One of the major concerns of research in formal semantics is the relationship between operators' syntactic positions and their semantic scope. This relationship is not transparent, since the scope of an operator need not directly correspond to its surface position and a single surface form can be semantically ambiguous between different scope construals. Some theories of scope posit a level of syntactic structure called logical form, in which an item's syntactic position corresponds to its semantic scope. Others theories compute scope relations in the semantics itself, using formal tools such as type shifters, monads, and continuations.

Phenomena

Scope ambiguity

Double quantifier constructions

There are two possible readings which are called i. the surface reading(SR) and ii. the inverse reading(IR) [1]. In the following both readings are described in different contexts in English.

(1) A rabbit has verried every tree.

SR: There exists only one rabbit, who had verried every tree.

The surface reading has its roots in the overt syntax and shows that Quantifier phrase 1(QP1) has scope over QP2 visualized by the linear form of the sentence.

To make the relation between the quantified phrases more understandable it is formalized like: ∃ < ∀

IR: For every tree there exists a rabbit (potentially different), who is veering around it.

The inverse reading creates a quantifier-shift, which makes it possible that QP2 has scope over QP1.

This is formalized in the following way: ∀ < ∃

For IR, investigated under the base of logical form(LF), it is important, that the more embedded version of the QP’s is chained to quantifier Raising. Using movement, QP2 is reaching a hierarchically higher position. This position occupied by the QP2 makes it possible to have scope over QP1.

Not possible under specific semantic sensitive contexts

(2) Every driveway is blocked by a tree.

In (2) the SR is possible if there is for every driveway a (potential different) tree who has blocking status. The IR is semantically restricted because it is impossible that a real tree is blocking every driveway in the world, maybe at least three driveways (if the tree comes from the canadian forest where the existence of driveways is mostly rare).

(3) A water bottle in every backpack is leaking.

In (3), the SR is semantically restricted, because (at least) one water bottle that is located in every backpack is leaking. The water bottle is not splittable and therefore the appearance of it in every backpack at the same time is impossible. In contrast the IR is possible after the quantifier raising.

The ambiguity behaves different if the QP's show independent status:

(4) Some man loves every woman. [2]

SR: There is a single man x who loves every woman.

IR: For every woman z there is a (potentially different) man x such that x loves z.

In (4) the semantical independence of the quantifiers makes it possible that no restrictions on both reading appear.

Quantifier and pronouns

Using a quantifier with a pronoun, the following three examples [3] show the boundaries in which different scopal readings are possible:

(1) a. Every boy read his book.

b. I showed every boy his book.

c.* That every boy left upset his teacher.

In a-b there is for every boy one potential book.

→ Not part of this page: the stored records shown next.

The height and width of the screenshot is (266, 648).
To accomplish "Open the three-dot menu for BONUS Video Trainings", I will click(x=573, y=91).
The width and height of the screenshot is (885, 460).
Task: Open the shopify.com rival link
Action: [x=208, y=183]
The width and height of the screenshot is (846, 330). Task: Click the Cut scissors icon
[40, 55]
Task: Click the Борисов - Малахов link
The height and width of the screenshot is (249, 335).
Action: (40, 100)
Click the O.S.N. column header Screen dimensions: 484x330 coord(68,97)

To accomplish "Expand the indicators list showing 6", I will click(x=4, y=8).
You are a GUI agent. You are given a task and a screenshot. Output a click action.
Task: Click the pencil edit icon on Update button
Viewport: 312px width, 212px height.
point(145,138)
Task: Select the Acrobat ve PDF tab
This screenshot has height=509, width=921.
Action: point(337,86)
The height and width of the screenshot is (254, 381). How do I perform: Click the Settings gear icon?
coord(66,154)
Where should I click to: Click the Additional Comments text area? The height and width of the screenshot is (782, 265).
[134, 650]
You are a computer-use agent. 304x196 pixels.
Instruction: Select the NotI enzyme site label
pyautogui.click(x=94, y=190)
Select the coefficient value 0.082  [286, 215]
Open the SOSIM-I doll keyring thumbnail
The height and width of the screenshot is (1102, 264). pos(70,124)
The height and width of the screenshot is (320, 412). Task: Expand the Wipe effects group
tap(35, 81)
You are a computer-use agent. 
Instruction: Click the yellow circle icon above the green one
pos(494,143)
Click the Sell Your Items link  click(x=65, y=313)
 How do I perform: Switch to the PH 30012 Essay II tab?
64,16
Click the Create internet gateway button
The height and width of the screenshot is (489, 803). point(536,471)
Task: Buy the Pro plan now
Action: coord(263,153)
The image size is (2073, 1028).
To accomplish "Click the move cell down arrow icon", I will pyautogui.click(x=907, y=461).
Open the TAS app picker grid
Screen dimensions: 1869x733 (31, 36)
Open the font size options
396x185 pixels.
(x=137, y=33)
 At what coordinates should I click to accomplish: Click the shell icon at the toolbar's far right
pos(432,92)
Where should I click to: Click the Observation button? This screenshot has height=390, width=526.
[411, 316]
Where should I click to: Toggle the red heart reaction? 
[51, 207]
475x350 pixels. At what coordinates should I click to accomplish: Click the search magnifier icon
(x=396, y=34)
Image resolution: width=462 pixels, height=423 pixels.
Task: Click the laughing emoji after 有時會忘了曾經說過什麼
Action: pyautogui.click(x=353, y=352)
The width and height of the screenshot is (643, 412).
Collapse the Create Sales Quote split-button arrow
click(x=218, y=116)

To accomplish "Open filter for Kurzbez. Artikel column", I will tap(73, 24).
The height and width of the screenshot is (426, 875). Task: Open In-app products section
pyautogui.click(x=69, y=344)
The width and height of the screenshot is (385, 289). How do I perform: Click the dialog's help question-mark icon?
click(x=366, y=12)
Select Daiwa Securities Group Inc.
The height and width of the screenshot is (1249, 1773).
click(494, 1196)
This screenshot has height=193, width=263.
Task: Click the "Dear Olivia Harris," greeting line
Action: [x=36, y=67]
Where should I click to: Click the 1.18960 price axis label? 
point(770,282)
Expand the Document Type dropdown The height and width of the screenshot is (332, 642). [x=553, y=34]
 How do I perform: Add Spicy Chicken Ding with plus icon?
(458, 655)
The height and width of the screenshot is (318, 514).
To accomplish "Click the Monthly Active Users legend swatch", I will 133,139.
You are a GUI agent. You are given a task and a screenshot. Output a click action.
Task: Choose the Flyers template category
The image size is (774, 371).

In c it is restricted, because the pronoun is not referring to a contextually specified boy, every boy could be in the role of upsetting the teacher.

Split scope

Split scope is the phenomenon where different components of an expressions item's meaning take scope in different places. Negative quantifiers are one category of expression which have been argued to take split scope.

  1. The company need fire no employees.

On the de re (non-split) reading, this sentence means that there is no employee such that the company needs to fire that employee. This is a non-split scope reading since "no" simply takes scope above the modal "need". On the split scope reading of this sentence, it means that it is not the case that the company needs to fire any employees. On this reading, "no" decomposes into a negation scoping above "need" and an existential quantifier scoping below it.[4]

Indefinites have been argued to have split scope, having separate existential scope and distributive scope. This fact can be seen in the following example:[5][6][7]

  1. If three relatives of mine die, I will inherit a house.

Among this sentence's reading is one which means "There exists a set of three relatives such that, if those three relatives die, I will inherit a house." On this reading, the indefinite "three relatives of mine" takes existential scope outside the conditional–– it asserts unconditionally that those three relatives do in fact exist. However, it the indefinite takes distributive scope inside the conditional–– the speaker will inherit a house if three relatives die, not if x dies where x can be any of those three relatives.

Definite descriptions have also been argued to have split scope. Definites are classically considered to presuppose that their referents are unique. For instance, the definite description "the cat" is infelicitous in a context where there are multiple cats which the speaker could have in mind. However, this generalization seems to be contradicted by Haddock descriptions such as the following:

  1. Context: In front of the speaker are numerous hats, one of which contains a rabbit.
    Haddock description: The rabbit in the hat

This noun phrase is felicitous to use in this context, even though there is no unique hat. What seems to license this surprising use of the definite description is the fact that the context contains a unique rabbit-containing hat. To cash out this idea, it has been proposed that the uniqueness presupposition of "the hat" takes scope separately from the rest of the definite's meaning. In other words, a witness set is establishes low in the structure, but is checked for singletonness higher up.[8][9]

Scope islands

While operators can often take scope above their surface position, there are not entirely free to take scope wherever they want. For instance, as illustrated by Sentence 1 below, quantifiers that originate inside an if-clause usually cannot take scope outside of that "if"-clause. This sentence cannot mean that Beth will inherit one house for each dead relative.[10][11]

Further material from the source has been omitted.